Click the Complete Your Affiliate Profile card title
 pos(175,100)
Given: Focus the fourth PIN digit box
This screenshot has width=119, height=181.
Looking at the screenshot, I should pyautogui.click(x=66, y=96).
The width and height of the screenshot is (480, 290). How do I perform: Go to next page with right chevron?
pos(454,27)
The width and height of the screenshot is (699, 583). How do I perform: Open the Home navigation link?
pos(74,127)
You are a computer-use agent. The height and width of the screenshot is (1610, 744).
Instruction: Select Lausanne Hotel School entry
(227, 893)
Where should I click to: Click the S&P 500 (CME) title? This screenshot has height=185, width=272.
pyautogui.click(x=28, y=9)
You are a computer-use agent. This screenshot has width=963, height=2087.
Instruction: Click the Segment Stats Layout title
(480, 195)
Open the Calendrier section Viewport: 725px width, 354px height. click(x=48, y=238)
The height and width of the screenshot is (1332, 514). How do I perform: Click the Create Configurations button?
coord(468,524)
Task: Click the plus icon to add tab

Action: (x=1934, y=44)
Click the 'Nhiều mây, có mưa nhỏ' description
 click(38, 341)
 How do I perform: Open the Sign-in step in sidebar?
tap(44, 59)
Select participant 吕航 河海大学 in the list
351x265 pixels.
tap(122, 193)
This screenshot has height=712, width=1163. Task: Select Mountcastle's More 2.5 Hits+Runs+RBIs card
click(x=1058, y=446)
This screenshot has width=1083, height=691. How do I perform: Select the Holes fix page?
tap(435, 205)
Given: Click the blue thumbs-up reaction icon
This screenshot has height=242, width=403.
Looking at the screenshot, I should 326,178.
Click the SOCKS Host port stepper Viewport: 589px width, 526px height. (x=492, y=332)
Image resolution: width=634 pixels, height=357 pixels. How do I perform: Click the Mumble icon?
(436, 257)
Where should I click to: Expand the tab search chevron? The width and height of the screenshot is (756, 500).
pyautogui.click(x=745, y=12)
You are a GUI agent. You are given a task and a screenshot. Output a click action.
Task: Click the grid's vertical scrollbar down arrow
***
> [Assignment]: Your answer must be the line containing "You are a GUI" through the last line above, copied exactly, with nothing added.

> [Your solution]:
You are a GUI agent. You are given a task and a screenshot. Output a click action.
Task: Click the grid's vertical scrollbar down arrow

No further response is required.